**TO DO**
Pictures stay out of the output. Return exactly the lines below from the one with "471x188 pixels." down to the one with "Image resolution: width=1126", both included, and nothing more.

**RECORDS FOR THE TASK**
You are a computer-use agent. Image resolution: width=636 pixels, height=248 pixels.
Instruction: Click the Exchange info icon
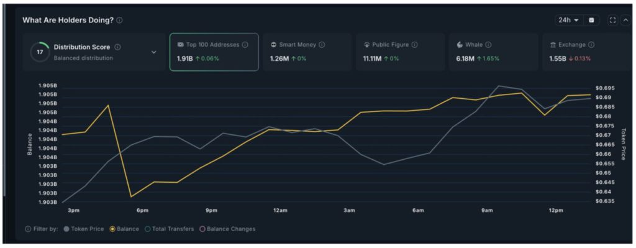(591, 45)
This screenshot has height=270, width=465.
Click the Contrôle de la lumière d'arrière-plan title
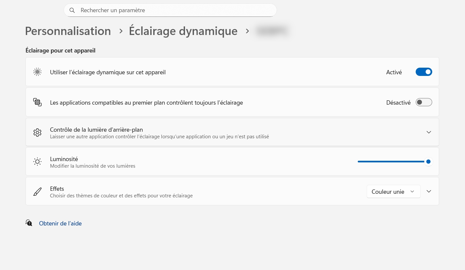[96, 130]
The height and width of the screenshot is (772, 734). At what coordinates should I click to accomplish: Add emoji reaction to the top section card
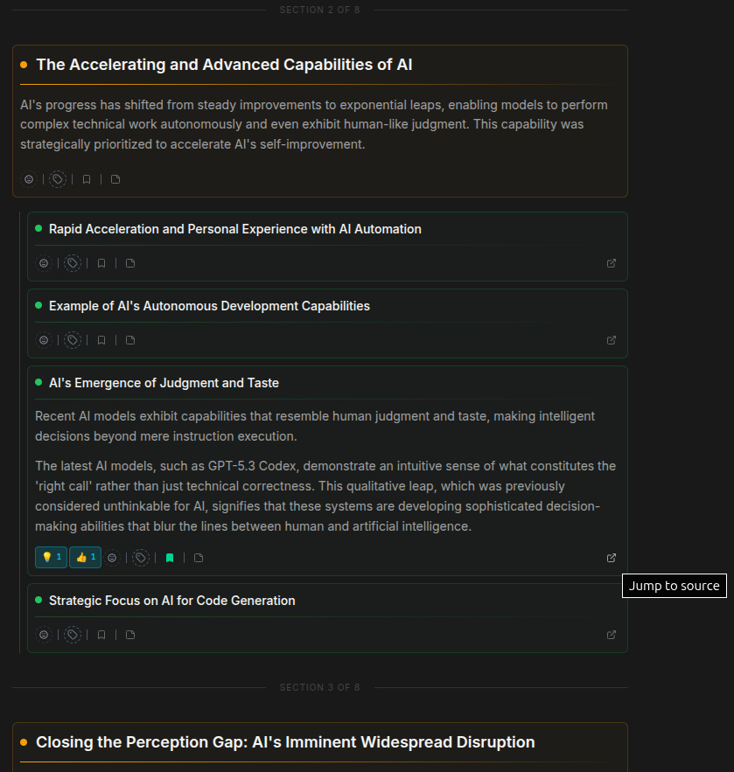click(29, 179)

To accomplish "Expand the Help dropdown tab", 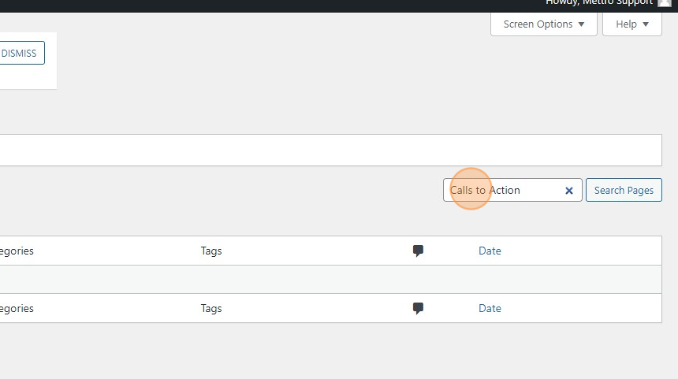I will [631, 24].
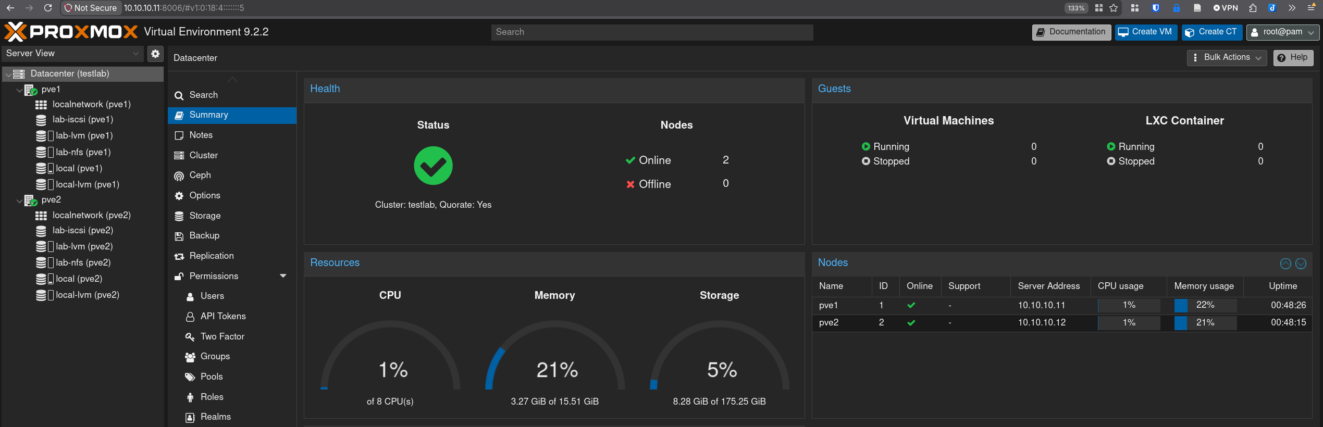Bookmark page with browser star icon
This screenshot has height=427, width=1323.
(x=1114, y=8)
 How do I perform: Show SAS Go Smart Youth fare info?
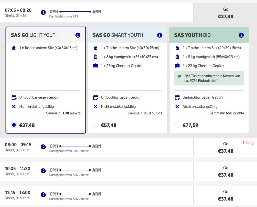coord(160,35)
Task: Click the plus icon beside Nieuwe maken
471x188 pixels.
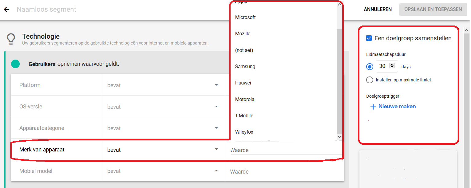Action: 373,107
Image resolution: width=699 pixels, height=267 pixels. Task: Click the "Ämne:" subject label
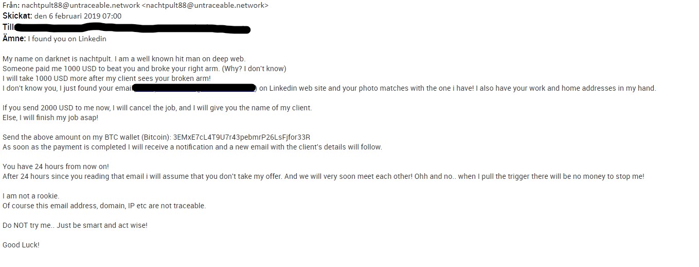[14, 38]
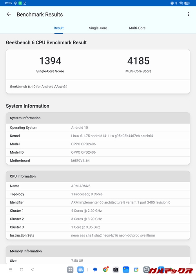The image size is (196, 275).
Task: Select the Kernel version row
Action: point(98,136)
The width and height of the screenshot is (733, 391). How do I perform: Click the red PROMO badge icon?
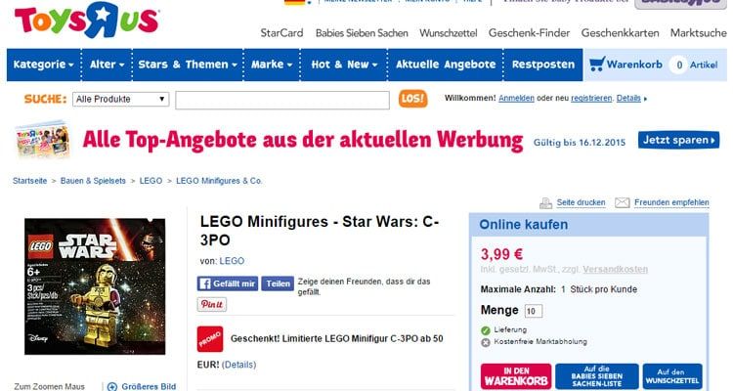[x=210, y=339]
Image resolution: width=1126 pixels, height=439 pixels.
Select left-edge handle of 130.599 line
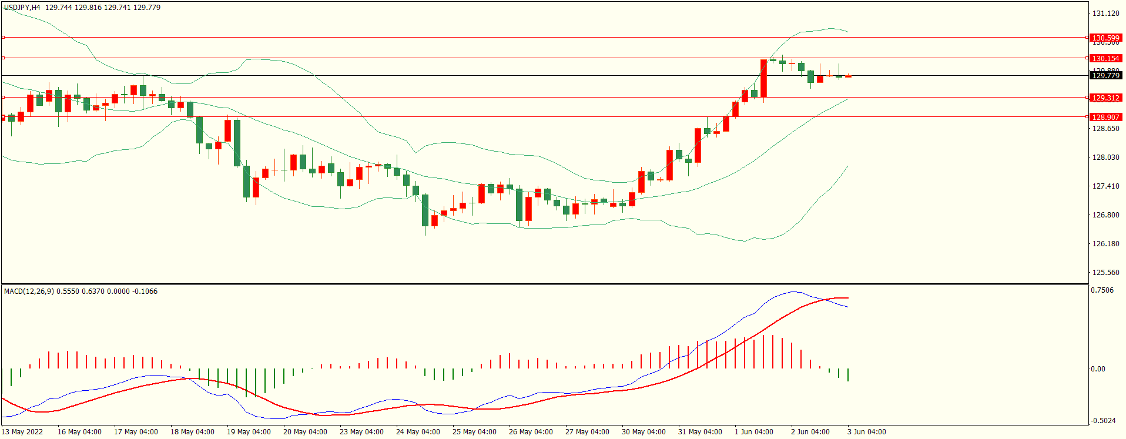(3, 38)
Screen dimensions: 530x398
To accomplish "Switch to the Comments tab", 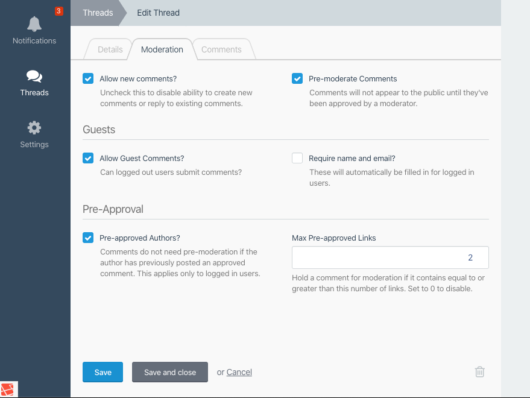I will [221, 49].
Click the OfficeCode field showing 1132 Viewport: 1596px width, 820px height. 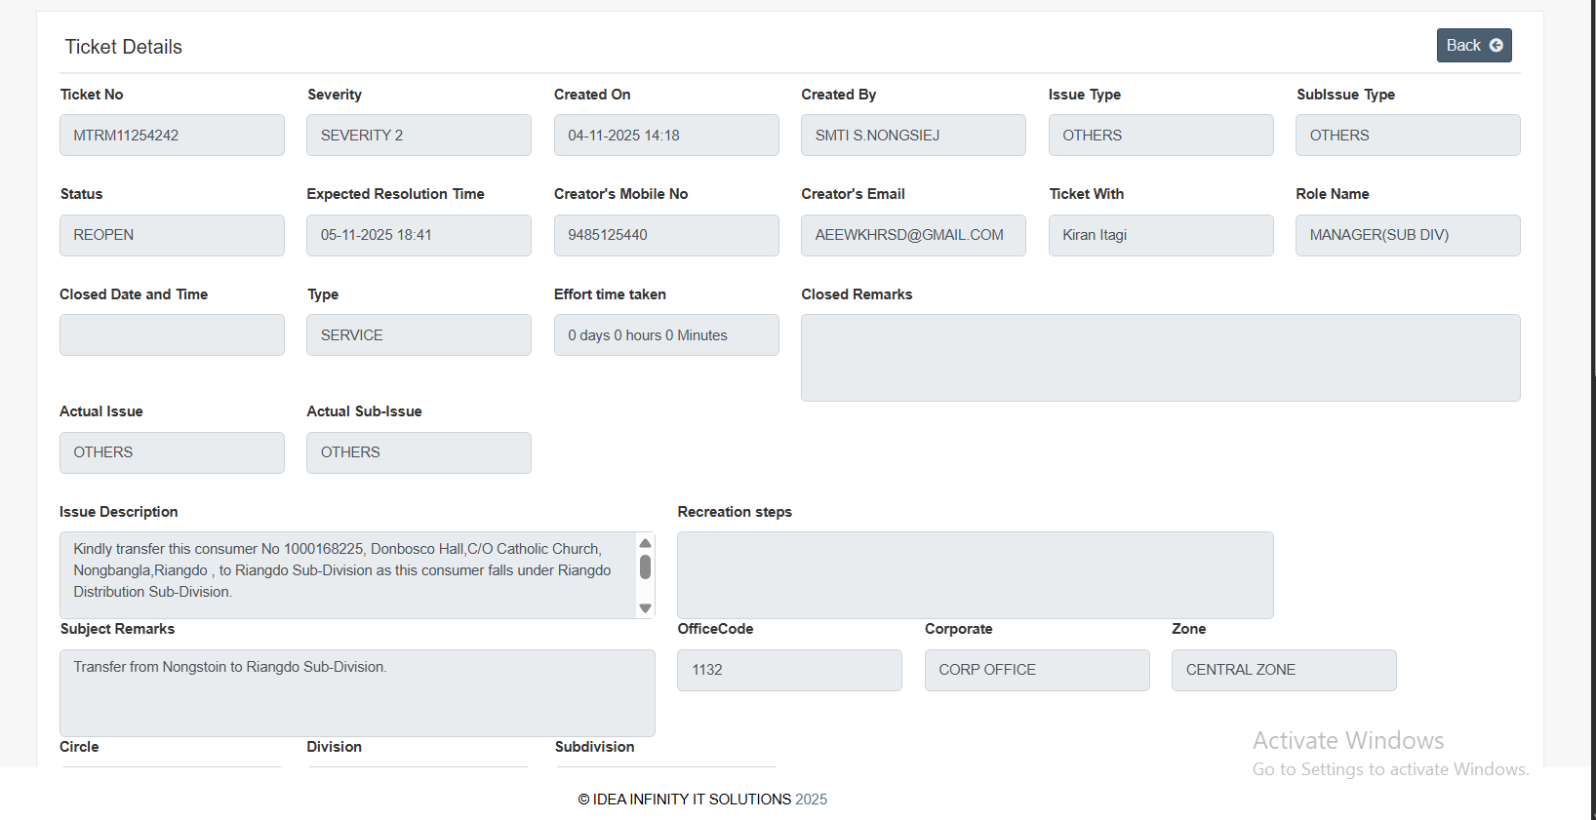tap(789, 670)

**REPLY TO THE TASK**
471x188 pixels.
Action: 373,107
Image resolution: width=699 pixels, height=267 pixels. Task: Click the "Ämne:" subject label
[14, 38]
The image size is (196, 275).
Task: Select the Kernel version row
Action: point(98,136)
The width and height of the screenshot is (733, 391). How do I perform: Click the red PROMO badge icon?
[x=210, y=339]
Image resolution: width=1126 pixels, height=439 pixels.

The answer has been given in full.